**What is being asked:** Repeat the lines of the listing below exactly, starting at the line that contains "Given: Click the +6 increment button" and running through the last line, both included, and only those.

----- Information supplied -----

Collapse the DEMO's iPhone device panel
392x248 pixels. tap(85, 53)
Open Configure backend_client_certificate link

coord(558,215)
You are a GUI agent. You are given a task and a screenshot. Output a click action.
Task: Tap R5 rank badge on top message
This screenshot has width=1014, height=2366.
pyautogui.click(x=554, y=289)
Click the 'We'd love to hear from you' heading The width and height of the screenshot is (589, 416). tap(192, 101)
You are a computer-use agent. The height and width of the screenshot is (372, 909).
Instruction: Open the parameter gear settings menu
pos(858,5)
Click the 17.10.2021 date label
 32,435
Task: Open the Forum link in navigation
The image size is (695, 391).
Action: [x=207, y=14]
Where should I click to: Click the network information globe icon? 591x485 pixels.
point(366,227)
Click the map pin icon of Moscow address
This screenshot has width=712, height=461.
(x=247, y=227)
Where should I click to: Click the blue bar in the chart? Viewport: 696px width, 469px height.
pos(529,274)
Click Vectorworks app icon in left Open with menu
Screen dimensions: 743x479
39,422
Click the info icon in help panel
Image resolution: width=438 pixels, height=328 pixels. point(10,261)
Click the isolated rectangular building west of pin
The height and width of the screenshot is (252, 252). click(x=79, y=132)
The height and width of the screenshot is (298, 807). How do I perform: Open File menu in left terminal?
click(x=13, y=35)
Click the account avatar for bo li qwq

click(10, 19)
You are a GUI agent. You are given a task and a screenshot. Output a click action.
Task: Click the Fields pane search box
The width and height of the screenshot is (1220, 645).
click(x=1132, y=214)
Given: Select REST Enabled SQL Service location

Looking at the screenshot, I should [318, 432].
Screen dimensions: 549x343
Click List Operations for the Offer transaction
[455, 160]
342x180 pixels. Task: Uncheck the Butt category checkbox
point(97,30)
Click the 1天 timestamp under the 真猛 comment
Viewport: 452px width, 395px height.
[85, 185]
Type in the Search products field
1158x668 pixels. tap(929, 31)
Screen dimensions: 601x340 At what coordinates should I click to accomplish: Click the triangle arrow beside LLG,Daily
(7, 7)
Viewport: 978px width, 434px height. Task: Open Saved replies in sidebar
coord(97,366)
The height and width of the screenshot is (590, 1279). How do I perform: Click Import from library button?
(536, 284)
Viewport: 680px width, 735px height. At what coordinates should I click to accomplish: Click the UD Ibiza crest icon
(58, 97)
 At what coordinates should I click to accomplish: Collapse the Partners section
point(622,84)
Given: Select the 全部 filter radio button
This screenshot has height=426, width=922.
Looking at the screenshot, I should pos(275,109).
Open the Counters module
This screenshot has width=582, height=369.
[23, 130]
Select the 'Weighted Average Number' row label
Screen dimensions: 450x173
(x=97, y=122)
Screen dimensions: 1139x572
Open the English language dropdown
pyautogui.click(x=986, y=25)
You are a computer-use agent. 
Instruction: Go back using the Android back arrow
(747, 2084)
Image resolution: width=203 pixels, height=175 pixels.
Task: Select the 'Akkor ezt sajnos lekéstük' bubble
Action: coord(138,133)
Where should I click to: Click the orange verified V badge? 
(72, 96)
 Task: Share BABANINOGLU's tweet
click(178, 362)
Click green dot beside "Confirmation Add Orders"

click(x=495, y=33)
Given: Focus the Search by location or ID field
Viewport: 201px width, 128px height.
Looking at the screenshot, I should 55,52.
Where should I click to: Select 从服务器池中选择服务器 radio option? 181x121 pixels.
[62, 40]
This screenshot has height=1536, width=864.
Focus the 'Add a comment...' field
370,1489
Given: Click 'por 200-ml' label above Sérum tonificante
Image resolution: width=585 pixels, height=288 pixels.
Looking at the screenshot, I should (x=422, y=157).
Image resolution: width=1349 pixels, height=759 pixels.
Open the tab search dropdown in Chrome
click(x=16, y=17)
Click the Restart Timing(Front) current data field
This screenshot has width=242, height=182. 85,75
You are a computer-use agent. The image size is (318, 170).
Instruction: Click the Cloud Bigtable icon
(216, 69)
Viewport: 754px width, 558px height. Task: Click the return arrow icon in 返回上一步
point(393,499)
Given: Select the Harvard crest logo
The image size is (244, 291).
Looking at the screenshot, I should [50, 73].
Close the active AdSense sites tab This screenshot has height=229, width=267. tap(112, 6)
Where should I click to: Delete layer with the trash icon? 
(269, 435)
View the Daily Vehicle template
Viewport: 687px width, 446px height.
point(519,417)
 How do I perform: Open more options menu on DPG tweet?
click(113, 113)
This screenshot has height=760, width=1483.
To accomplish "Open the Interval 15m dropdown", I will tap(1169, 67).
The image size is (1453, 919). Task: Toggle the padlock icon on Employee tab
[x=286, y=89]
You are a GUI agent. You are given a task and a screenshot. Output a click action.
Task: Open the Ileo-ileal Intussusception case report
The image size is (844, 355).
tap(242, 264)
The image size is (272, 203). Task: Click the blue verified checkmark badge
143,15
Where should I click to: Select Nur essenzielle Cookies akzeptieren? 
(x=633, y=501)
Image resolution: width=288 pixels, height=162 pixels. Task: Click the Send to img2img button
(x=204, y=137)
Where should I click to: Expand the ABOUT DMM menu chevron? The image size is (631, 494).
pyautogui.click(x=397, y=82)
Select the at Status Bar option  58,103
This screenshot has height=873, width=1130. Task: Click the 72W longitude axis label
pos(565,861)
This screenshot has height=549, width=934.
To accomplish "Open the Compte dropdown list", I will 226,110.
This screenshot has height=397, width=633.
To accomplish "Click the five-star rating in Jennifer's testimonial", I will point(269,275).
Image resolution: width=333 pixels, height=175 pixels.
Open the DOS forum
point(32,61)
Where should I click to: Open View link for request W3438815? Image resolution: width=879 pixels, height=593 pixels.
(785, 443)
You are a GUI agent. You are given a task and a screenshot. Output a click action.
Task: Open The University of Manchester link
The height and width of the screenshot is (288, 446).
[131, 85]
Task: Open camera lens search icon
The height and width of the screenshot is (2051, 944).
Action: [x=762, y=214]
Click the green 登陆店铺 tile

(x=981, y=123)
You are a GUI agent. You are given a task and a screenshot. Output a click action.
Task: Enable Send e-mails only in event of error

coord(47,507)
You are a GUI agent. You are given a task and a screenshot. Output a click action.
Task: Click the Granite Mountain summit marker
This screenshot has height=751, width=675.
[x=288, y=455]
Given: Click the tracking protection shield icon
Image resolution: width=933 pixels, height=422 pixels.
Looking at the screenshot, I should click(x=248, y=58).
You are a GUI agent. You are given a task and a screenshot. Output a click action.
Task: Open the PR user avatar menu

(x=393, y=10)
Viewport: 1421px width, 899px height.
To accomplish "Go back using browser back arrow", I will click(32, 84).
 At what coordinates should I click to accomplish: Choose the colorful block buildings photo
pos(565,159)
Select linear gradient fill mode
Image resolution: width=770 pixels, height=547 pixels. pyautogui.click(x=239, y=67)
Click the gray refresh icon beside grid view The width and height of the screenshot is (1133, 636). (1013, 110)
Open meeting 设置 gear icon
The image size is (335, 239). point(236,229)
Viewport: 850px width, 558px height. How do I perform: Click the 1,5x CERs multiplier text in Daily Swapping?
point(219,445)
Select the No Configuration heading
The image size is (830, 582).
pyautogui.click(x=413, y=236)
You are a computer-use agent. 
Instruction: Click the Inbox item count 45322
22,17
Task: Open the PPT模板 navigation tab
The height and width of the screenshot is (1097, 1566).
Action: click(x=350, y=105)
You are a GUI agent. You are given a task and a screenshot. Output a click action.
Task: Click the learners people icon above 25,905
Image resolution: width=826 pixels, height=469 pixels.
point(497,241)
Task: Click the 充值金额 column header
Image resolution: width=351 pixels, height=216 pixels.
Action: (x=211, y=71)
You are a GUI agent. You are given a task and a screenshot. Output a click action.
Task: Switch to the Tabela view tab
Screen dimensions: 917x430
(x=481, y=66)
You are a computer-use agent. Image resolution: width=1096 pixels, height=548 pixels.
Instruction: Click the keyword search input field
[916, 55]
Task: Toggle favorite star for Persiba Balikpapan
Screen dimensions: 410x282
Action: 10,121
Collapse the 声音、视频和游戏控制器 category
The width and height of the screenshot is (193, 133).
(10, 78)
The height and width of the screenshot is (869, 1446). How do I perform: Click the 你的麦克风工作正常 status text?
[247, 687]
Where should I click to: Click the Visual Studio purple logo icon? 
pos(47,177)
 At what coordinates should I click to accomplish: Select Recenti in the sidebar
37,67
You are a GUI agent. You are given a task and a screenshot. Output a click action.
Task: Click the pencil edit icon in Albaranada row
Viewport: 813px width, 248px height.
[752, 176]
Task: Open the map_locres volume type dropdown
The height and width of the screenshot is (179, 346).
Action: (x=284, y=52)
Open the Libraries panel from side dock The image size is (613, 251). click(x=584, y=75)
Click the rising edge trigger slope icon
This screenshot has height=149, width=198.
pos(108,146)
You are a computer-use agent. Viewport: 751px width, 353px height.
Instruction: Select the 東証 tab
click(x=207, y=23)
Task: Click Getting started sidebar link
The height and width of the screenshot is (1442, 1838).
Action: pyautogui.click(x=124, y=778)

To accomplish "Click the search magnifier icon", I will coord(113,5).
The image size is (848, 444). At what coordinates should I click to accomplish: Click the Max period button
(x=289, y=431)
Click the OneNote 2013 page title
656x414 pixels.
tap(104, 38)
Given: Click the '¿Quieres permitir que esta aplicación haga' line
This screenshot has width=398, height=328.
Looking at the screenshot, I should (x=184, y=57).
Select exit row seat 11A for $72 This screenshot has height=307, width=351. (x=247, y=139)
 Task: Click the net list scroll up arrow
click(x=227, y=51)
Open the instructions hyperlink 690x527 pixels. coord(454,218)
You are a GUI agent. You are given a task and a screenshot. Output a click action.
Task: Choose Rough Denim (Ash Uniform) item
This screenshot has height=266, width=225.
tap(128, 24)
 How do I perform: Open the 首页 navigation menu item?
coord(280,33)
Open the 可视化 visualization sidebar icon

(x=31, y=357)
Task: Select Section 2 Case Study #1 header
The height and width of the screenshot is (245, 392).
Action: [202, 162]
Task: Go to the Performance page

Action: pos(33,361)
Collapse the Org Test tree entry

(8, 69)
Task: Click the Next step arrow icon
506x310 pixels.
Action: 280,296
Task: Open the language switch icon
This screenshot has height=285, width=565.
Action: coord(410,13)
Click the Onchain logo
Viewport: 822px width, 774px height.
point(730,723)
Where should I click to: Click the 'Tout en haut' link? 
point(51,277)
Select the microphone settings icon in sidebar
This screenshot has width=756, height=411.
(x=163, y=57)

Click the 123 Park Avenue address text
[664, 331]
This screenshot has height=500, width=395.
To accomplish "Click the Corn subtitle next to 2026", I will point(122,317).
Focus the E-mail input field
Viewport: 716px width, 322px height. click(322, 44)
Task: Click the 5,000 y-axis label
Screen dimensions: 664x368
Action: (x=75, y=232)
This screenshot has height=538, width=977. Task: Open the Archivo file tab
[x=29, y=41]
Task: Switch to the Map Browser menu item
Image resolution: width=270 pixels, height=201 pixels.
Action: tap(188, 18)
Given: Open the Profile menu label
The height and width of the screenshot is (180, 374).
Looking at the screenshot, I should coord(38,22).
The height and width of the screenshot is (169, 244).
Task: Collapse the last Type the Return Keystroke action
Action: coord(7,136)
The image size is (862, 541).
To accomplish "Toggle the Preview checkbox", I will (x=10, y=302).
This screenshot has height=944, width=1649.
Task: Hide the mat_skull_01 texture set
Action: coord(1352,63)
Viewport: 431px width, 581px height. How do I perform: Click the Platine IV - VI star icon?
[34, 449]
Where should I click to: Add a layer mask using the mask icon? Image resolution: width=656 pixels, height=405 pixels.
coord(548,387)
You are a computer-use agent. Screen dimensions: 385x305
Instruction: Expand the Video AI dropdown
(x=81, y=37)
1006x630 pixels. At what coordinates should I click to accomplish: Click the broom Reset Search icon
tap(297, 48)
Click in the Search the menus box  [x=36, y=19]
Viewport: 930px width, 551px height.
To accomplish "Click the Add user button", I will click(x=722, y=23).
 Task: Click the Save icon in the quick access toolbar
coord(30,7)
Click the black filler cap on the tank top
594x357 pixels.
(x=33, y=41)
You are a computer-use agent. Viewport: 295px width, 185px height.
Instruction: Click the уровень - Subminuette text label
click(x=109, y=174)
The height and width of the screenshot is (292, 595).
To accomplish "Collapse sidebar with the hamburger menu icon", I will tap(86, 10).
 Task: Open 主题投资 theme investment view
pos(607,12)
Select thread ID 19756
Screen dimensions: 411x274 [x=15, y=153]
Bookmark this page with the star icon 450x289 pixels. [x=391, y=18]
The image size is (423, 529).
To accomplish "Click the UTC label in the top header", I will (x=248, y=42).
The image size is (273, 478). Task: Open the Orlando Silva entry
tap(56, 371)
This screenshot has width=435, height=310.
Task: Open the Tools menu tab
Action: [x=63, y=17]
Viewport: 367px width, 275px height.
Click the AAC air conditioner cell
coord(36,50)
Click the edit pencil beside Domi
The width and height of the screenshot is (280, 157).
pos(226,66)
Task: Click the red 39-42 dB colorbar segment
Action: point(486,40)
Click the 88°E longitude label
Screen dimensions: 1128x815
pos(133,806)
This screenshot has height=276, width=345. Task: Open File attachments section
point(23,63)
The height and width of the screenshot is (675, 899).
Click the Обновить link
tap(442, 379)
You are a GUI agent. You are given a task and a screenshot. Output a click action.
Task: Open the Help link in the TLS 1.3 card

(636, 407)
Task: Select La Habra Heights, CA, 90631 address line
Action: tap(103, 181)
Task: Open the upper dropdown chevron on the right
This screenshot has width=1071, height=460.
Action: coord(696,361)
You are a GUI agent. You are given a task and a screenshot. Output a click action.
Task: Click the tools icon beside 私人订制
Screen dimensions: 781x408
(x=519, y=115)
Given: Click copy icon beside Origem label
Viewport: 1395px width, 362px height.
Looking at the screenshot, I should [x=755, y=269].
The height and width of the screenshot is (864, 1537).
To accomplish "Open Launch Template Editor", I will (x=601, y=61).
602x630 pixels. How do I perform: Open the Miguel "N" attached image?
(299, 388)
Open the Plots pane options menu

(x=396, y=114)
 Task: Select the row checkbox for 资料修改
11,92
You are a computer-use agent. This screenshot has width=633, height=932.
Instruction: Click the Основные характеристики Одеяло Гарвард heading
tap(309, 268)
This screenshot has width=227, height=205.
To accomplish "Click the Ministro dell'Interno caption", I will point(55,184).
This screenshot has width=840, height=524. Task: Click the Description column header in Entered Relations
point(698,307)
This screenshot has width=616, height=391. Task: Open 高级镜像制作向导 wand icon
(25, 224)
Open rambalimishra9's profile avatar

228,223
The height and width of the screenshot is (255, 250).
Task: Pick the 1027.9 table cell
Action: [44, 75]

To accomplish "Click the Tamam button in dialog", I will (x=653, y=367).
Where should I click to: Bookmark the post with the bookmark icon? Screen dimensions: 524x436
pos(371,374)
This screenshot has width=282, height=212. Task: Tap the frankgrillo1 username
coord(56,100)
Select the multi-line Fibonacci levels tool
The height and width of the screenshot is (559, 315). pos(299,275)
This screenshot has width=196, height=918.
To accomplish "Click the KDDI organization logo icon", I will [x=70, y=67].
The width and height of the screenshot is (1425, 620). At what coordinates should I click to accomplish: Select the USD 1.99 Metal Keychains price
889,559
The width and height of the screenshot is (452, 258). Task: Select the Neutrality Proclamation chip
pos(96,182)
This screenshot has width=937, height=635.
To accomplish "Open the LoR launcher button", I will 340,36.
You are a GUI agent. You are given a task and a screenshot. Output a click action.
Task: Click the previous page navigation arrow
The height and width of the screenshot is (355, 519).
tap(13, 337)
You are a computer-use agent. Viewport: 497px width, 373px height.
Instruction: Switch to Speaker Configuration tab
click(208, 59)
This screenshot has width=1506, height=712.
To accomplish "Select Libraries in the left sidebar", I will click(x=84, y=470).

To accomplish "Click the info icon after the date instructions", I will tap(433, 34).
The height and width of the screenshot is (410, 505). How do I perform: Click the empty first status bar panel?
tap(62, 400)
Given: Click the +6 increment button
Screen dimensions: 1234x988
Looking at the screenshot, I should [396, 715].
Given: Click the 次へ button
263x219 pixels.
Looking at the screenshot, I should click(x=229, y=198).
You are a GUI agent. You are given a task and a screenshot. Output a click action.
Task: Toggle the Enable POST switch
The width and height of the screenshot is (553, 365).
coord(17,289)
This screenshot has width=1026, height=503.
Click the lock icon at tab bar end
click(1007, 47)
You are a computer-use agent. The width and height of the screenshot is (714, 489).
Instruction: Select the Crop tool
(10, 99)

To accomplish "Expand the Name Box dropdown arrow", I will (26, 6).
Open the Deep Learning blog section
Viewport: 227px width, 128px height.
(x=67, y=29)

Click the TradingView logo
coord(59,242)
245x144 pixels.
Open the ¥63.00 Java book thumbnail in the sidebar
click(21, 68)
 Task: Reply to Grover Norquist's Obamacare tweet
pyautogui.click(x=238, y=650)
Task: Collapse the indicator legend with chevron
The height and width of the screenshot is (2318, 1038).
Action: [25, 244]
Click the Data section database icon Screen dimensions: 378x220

-----

**Output below:**
Given: Click the +6 increment button
Screen dimensions: 1234x988
Looking at the screenshot, I should [396, 715].
Given: Click the 次へ button
263x219 pixels.
Looking at the screenshot, I should click(x=229, y=198).
You are a GUI agent. You are given a task and a screenshot. Output a click action.
Task: Toggle the Enable POST switch
The width and height of the screenshot is (553, 365).
coord(17,289)
This screenshot has width=1026, height=503.
Click the lock icon at tab bar end
click(1007, 47)
You are a computer-use agent. The width and height of the screenshot is (714, 489).
Instruction: Select the Crop tool
(10, 99)

To accomplish "Expand the Name Box dropdown arrow", I will (26, 6).
Open the Deep Learning blog section
Viewport: 227px width, 128px height.
(x=67, y=29)

Click the TradingView logo
coord(59,242)
245x144 pixels.
Open the ¥63.00 Java book thumbnail in the sidebar
click(21, 68)
 Task: Reply to Grover Norquist's Obamacare tweet
pyautogui.click(x=238, y=650)
Task: Collapse the indicator legend with chevron
The height and width of the screenshot is (2318, 1038).
Action: [25, 244]
Click the Data section database icon Screen dimensions: 378x220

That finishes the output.